Riccardo Muti: ‘In the last [several] years, we have become a visual society. So instead of listening to the music, we want to see conductors exercising on the podium, pianists that communicate with God while playing, violinists that try to impress the public with sexy attitudes…All this didn’t exist 30 years ago, 40 years ago. Today, with television and other things, people are interested in what they see. Nobody speaks about the spiritual integrity of these [artists]; what they are conveying to the public.

‘So something dramatic is happening. And instead of helping the public to become more concentrated on the substance of what art is, we are following them—giving them candies instead of vitamins. The next time you go to a concert and see a conductor who moves more than is necessary, and opens his mouth like a shark, you have to boo.’

muti students

photo (c) Todd Rosenberg

More here.


  • Mark says:

    Ironically, I find that, in Chicago, when Muti moves more, the performances are more involved. He moved less last weekend during Leonara #3, and the results were a bit stoic. The second half of the program were lesser known works by Hindermith and Prokofiev. Muti appeared to throw himself into the works more, and they were excellent performances. It is less an issue of physical movement and more of the results of the performance.

  • Stephen says:

    I can think of several famous conductors of the past, including one of Muti’s predecessors in Chicago, who moved a great deal, especially in their prime.

    • Erich says:

      Methinks he does protest too much. As a younger man, Muti was the ultimate showman on the podium. Even the hair was choreographed!!

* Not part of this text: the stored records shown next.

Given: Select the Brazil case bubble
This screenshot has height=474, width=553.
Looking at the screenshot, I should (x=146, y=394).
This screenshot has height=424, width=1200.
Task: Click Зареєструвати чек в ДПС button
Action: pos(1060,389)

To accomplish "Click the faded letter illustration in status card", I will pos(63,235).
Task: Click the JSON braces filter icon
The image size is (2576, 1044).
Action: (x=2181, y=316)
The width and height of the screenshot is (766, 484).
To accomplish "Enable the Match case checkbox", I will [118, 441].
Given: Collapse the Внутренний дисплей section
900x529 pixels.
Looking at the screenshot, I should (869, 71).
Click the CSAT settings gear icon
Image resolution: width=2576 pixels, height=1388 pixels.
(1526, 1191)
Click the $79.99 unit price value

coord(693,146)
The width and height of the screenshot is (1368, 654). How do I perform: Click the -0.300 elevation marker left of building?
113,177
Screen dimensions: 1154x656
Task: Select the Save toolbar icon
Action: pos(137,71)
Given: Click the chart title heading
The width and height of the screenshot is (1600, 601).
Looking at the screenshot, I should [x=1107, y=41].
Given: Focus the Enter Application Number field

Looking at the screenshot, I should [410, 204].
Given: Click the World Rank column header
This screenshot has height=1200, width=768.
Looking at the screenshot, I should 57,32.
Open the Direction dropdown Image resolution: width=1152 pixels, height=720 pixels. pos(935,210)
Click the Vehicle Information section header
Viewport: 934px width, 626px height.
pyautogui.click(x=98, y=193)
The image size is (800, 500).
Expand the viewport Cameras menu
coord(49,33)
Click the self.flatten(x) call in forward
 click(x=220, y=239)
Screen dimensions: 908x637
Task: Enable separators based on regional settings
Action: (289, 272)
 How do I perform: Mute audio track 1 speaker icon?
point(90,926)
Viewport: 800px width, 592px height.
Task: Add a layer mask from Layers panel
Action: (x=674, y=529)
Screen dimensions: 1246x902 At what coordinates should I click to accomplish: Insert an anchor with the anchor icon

    • Jerome Hoberman says:

      There’s a difference between moving “a great deal” and moving “too much.” Certainly Solti moved a great deal, but everything he did was for the purpose of conveying his ideas clearly to the players (and singers), not for public effect. And though he may have looked awkward, at least in his Chicago period his intentions were unmistakable for the orchestra. Similarly Tennstedt — neither one was choreographed.

  • Will Duffay says:

    Shark mouth. Hmmm…..Sir Simon, perhaps?

  • Olassus says:

    “Opens his mouth like a shark.”

    That’s a Slippedisc post, with pictures, all by itself. I’d start with the (g)nashing Rattle.

  • CDH says:

    I can think of a conductor who hardly moves throughout performance, and who leans back so long between movements that even experienced audiences think he is done to the point he gets belated (not spontaneous, exhilarated) applause in the wrong places.. Sorry — give me a little animation every time.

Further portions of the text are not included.